Lorsque le contenu du protocole filtra dans les journaux, les habitants de Turin y virent une menace directe pour leurs revenus. Avec les ministères, les fonctionnaires, les militaires, les diplomates et leurs familles devaient partir ; les tailleurs, imprimeurs, aubergistes, employés de commerce et propriétaires de logements de la ville perdaient des clients et des commandes. Ces craintes se confirmèrent : au cours des quatre années qui suivirent, la population de Turin diminua de près de trente-trois mille personnes.
Le soir du vingt et un septembre, les manifestants empruntèrent la via Nuova — c’était alors le nom de l’actuelle via Roma — et arrivèrent sur la Piazza Castello. Les soldats qui bloquaient l’entrée de la place ouvrirent leurs rangs et les laissèrent passer. Des cadets-carabiniers se tenaient devant le ministère. Le ministre de l’Intérieur, Ubaldino Peruzzi, était responsable du maintien de l’ordre et voulait tenir la foule à distance du bâtiment. Le maire lui demanda de convoquer à l’avance la Garde nationale, une milice armée formée des habitants eux-mêmes, qui pouvait parler à ses concitoyens sans attaque à la baïonnette. Peruzzi retardait l’autorisation ; elle n’arriva que peu avant les tirs, lorsqu’il n’était déjà plus possible de réunir les hommes à temps.

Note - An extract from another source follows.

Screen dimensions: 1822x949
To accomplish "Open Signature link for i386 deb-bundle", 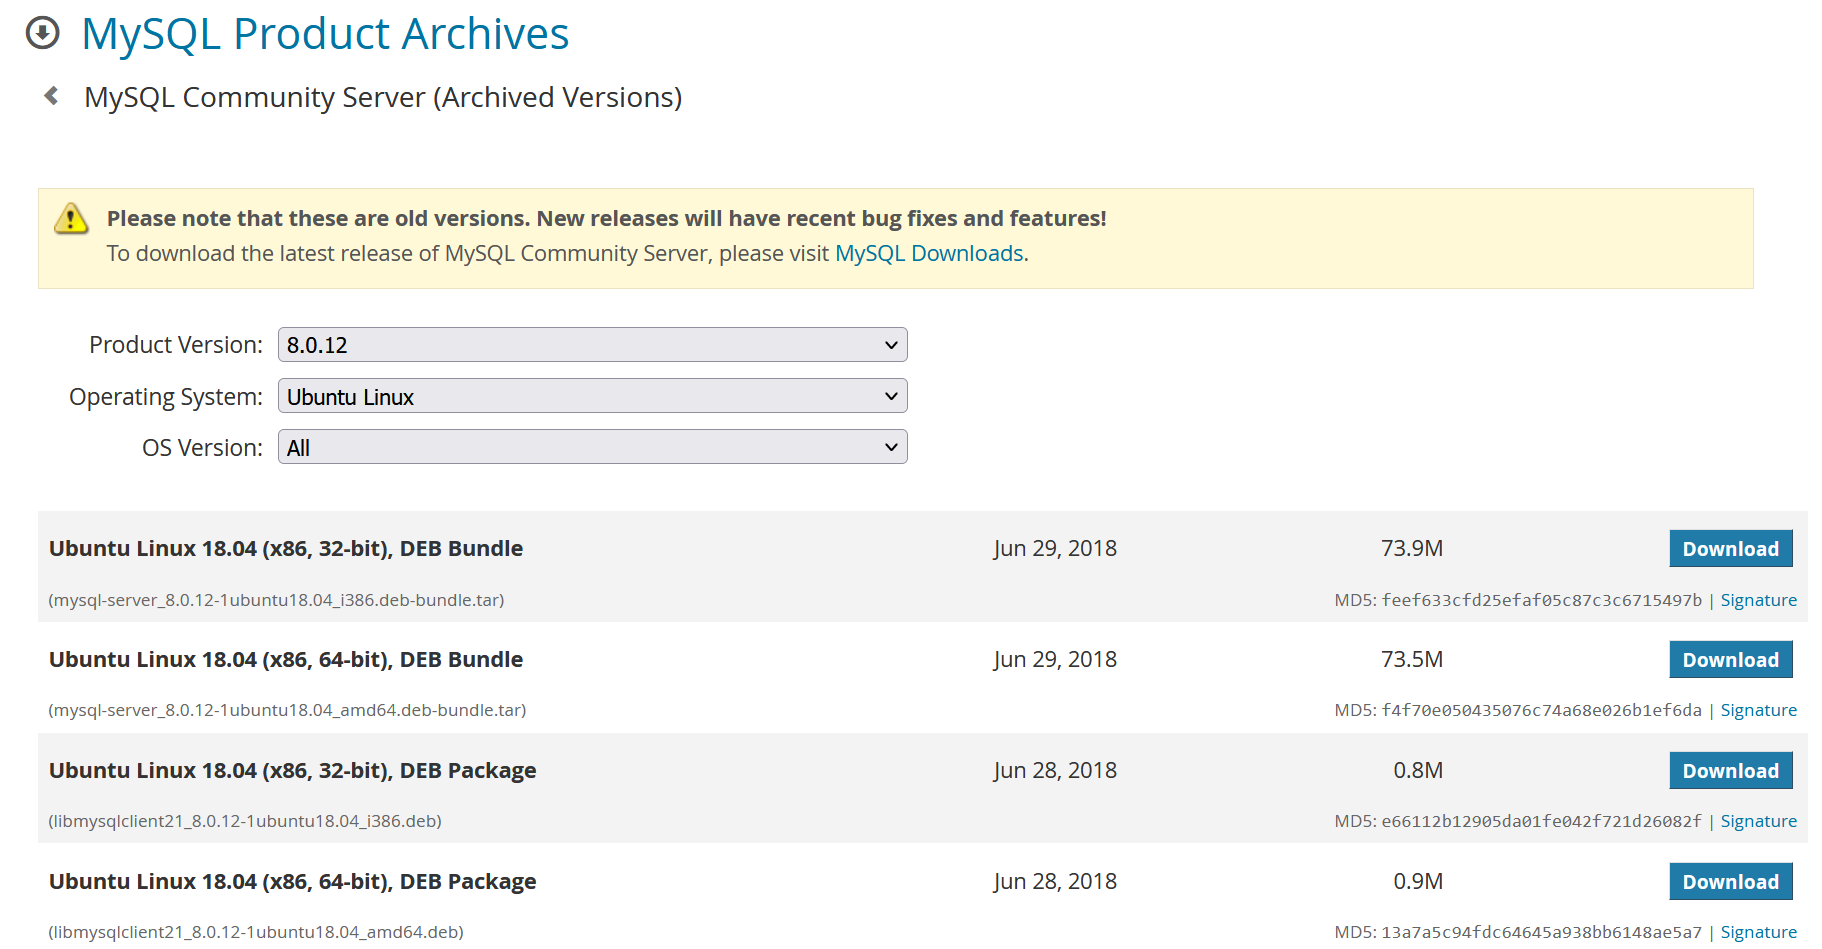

Les témoignages des témoins divergeaient sur un point : personne n’a pu établir avec certitude d’où était parti le premier coup de feu isolé. Les cadets tirèrent ensuite une salve générale sur la place. Un relevé ultérieur de l’inspecteur sanitaire municipal recense quinze personnes mortes des blessures reçues ici. Ernesto Ceresito, employé de commerce âgé de dix-huit ans, mourut le jour même. À côté de lui figurent dans la liste Giuseppe Picena, aubergiste de trente ans, Giuseppe Longo, tailleur de vingt-deux ans, et Olisio Meinardi, menuisier de vingt-trois ans. Les professions qui dépendaient de la vie quotidienne de la capitale se retrouvèrent ainsi énumérées dans un rapport médical sur la fusillade.
Après de nouveaux tirs le lendemain soir, le gouvernement Minghetti démissionna. Cinquante-huit carabiniers et cadets furent arrêtés, mais l’affaire n’aboutit pas à un verdict : personne ne fut condamné. Le transfert de la capitale ne fut pas non plus annulé. En février de l’année suivante, le roi et les ministres quittèrent Turin pour Florence.
La place tire son nom du château médiéval qui se dresse en son centre et qui fut plus tard transformé en Palazzo Madama. Au nord s’établit la résidence royale, à l’est les secrétariats d’État et les ministères. C’est pourquoi les protestataires vinrent précisément ici : le ministre qu’ils cherchaient se trouvait sous les arcades, en face du château. Il n’existe pas de monument aux quinze morts de la Piazza Castello. Le bâtiment vers lequel ils se dirigeaient a subsisté : dans l’ancien bâtiment du ministère de l’Intérieur, la préfecture, administration territoriale du même ministère, exerce toujours ses activités.
Sur place
Espace urbain ouvert ; accès possible à toute heure, des fermetures temporaires peuvent avoir lieu pendant les événements.
Vérifié : 24 juin 2026. Vérifiez la source officielle avant votre visite.Placez-vous là d’où la place est visible dans son ensemble : le récit demande une vue d’ensemble, et non l’entrée dans un bâtiment particulier. Faites attention au passage des gens et ne l’obstruez pas.